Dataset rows
----------
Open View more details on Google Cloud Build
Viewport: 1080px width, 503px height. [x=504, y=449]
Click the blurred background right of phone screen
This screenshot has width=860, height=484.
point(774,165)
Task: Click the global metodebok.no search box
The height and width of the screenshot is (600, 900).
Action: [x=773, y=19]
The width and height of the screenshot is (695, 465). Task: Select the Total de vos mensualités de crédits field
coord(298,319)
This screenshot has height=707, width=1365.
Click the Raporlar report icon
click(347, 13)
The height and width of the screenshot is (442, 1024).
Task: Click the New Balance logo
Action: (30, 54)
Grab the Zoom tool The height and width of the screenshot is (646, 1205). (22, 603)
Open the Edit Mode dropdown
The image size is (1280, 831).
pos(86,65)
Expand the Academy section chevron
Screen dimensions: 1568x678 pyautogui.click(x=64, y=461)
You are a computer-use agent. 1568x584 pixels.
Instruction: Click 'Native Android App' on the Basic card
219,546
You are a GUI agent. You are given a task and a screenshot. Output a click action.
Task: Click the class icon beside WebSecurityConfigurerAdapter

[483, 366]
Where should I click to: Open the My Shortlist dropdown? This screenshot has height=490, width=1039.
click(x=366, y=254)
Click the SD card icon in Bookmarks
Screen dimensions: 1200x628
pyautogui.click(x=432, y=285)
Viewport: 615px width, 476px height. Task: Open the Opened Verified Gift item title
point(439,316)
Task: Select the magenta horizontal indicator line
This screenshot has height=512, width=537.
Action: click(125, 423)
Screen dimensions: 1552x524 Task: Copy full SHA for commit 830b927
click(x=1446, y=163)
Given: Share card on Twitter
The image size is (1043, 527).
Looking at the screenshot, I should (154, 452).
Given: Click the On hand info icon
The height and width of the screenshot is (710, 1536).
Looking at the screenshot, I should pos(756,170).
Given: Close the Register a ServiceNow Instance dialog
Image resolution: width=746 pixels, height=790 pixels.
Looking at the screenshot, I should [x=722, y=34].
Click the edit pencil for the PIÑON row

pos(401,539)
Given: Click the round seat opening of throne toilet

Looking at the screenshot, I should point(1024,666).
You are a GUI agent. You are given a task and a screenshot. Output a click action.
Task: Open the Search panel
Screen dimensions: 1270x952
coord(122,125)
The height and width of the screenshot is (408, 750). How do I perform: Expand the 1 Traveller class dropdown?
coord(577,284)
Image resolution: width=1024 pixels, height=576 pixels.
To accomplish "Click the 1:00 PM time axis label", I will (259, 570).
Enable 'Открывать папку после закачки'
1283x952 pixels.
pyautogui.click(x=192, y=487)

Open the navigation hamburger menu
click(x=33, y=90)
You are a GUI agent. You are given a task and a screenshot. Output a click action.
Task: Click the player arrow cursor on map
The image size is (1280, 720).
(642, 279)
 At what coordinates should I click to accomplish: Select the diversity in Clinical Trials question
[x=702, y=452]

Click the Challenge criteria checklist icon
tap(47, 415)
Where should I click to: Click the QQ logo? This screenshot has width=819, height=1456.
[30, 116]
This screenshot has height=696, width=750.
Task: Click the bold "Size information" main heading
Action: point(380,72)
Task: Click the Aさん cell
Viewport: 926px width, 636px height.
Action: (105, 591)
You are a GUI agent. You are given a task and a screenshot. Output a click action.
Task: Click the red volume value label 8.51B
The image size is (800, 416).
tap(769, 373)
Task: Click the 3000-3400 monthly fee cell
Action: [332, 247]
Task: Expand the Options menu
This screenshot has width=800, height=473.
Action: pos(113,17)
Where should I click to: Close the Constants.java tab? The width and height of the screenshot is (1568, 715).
----------
Brief:
Collect every line of the data above that contains the word "accomplish". Case counts.

Written solution:
To accomplish "Click the 1:00 PM time axis label", I will (259, 570).
 At what coordinates should I click to accomplish: Select the diversity in Clinical Trials question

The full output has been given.